1

I know in C++, you can check the length of the string, but in C, not so much.

Is it possible knowing the file size of a text file, to know how many characters are in the file?

Is it one byte per character or are other headers secretly stored whether or not I set them?

I would like to avoid performing a null check on every character as I iterate through the file for performance reasons.

Thanks.

mczarnek
  • 1,305
  • 2
  • 11
  • 24
  • 1
    Does this answer your question? [How do you determine the size of a file in C?](https://stackoverflow.com/questions/8236/how-do-you-determine-the-size-of-a-file-in-c) – Nate Eldredge Mar 04 '21 at 00:19
  • 1
    Depends how you define character? If it's any UTF encoding, nope, no way to know character count. If it's ASCII or some other one-byte-per-character encoding, size of file will mostly tell you (unless you need to collapse CRLF to LF for count purposes). That said, standard C has no solution, you're stuck using system APIs to get an idea. You wouldn't be doing a `NULL` check though; the C APIs either give you lines (in which case, okay, `NUL` checks tell you where a string ends), while the character driven APIs return `EOF`, and the block based APIs return the number of bytes read. – ShadowRanger Mar 04 '21 at 00:19
  • 2
    Even if you determine the size, you can't safely skip the check, as the file contents could be changed by some other program on the system, or there could be an I/O error. – Nate Eldredge Mar 04 '21 at 00:20
  • I'm in full control of this file, so not really worried about anyone else changing it. Theoretically possible, but unlikely. – mczarnek Mar 04 '21 at 00:20
  • 2
    Note also that on systems such as Windows that use CRLF line endings, the number of characters you can read from a text file won't equal its size in bytes. – Nate Eldredge Mar 04 '21 at 00:21
  • 3
    @NateEldredge The linked question is a bit of a trap, as reading the answers closely reveals that there's no portable method (neither for text or binary files) , besides opening the file and reading every character – M.M Mar 04 '21 at 00:26

2 Answers2

4

You can open the file and read all the characters and count them.
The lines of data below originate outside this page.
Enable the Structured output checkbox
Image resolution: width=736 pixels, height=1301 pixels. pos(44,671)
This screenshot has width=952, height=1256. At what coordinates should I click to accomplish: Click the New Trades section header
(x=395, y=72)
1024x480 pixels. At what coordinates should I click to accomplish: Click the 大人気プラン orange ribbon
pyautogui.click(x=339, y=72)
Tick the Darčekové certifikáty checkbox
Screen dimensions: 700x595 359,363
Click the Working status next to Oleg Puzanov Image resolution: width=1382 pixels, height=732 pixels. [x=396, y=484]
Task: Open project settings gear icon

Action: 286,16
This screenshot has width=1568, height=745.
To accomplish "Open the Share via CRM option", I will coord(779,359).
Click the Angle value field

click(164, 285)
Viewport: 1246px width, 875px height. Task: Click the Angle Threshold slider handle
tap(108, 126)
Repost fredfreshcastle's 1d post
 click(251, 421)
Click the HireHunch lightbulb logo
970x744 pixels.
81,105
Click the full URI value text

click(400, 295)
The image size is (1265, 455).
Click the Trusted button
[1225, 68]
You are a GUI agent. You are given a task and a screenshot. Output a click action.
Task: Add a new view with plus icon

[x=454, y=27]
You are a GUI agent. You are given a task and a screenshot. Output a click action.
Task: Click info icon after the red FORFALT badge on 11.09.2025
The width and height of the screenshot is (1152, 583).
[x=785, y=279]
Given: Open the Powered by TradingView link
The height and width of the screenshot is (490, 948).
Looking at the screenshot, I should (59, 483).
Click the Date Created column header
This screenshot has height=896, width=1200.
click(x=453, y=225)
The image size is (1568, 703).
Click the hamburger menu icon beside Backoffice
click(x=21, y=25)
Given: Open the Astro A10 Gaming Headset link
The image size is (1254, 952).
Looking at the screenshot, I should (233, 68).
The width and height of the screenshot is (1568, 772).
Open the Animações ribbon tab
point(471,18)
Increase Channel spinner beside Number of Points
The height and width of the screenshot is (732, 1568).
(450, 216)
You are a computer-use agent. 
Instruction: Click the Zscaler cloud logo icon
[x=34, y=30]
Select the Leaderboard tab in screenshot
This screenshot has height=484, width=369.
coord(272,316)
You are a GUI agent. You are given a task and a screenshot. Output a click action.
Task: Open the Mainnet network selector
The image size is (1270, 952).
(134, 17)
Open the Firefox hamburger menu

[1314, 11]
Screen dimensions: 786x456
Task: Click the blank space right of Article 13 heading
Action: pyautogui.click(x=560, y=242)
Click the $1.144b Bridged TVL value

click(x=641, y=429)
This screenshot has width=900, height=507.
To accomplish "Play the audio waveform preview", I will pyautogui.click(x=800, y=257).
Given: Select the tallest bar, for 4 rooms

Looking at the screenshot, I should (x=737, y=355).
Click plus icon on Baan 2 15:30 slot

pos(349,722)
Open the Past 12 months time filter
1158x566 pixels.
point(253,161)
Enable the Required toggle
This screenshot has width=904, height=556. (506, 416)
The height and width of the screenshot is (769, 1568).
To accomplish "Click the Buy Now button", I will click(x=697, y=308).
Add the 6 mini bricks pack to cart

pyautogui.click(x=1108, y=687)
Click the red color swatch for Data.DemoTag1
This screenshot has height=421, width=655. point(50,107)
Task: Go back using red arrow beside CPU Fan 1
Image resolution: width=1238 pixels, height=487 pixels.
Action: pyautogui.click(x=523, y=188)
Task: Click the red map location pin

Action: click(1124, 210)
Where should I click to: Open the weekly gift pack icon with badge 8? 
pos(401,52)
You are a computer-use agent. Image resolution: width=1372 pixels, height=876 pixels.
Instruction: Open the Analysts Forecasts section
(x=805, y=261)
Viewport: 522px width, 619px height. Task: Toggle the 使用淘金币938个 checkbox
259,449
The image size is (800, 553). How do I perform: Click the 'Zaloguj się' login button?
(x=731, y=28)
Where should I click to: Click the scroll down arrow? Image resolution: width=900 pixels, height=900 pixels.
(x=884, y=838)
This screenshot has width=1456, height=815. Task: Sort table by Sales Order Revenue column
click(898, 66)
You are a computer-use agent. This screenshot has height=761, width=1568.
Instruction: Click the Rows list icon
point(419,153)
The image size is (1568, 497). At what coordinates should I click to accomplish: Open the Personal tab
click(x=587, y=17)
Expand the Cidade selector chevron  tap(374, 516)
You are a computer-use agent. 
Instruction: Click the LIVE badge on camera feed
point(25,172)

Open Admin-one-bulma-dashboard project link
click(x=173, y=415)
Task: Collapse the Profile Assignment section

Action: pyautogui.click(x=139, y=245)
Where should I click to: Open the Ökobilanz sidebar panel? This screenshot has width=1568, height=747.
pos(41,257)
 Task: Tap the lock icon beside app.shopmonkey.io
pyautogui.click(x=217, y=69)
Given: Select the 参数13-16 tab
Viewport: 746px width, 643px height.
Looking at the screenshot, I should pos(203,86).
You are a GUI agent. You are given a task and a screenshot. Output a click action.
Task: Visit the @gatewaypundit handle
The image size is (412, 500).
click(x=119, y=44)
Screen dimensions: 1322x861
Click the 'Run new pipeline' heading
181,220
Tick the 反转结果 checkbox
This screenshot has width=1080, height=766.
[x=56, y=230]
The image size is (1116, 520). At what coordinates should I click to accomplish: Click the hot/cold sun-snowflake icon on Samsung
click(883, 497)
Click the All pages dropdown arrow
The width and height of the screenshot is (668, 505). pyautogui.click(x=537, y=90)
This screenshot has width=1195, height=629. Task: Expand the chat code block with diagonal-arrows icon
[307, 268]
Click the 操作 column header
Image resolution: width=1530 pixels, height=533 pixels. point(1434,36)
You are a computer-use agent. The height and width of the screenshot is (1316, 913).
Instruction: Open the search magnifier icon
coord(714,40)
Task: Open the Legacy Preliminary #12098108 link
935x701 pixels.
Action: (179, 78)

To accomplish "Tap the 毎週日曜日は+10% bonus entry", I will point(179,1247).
Besides that, there's no fully portable method to check how long a file is -- neither on disk, nor in terms of how many characters will be read. This is true for text files and binary files.

How do you determine the size of a file in C? goes over some of the pitfalls. Perhaps one of the solutions there will suit a subset of systems that you run your code on; or you might like to use a POSIX or operating system call.


As mentioned in comments; if the intent behind the question is to read characters and process them on the fly, then you still need to check for read errors even if you knew the file size, because reading can fail.

M.M
  • 138,810
  • 21
  • 208
  • 365
  • 3
    "because reading can fail" - and files can change while you're reading them :-) – paxdiablo Mar 04 '21 at 00:33
  • @paxdiablo only if using inferior operating systems that allow reading a file which is open for writing ;) – M.M Mar 04 '21 at 00:34
  • 1
    @M.M Those toy operating systems are only needed by those who need extra protection... ;-) – Andrew Henle Mar 04 '21 at 01:33
  • @M.M: I know you're joking, but curious: Are there common OSes that do this? I know Windows' `CreateFile` has a concept of `FILE_SHARE` permissions (and the standard C APIs implemented in terms of it can be stingy on sharing), but it's possible to read a file that's independently open for writing as long as both handles were opened with appropriate sharing flags. Are there common OSes where it's impossible to open a read handle to a file already opened for write & vice-versa? I can't think of any off the top of my head, but I'm blessed to only have to consider Windows & Linux most of the time. – ShadowRanger Mar 04 '21 at 18:38
0

Characters (of type char) are single byte values, as defined in the C standard (see CHAR_BIT). A NUL character is also a character, and so it, too, takes up a single byte.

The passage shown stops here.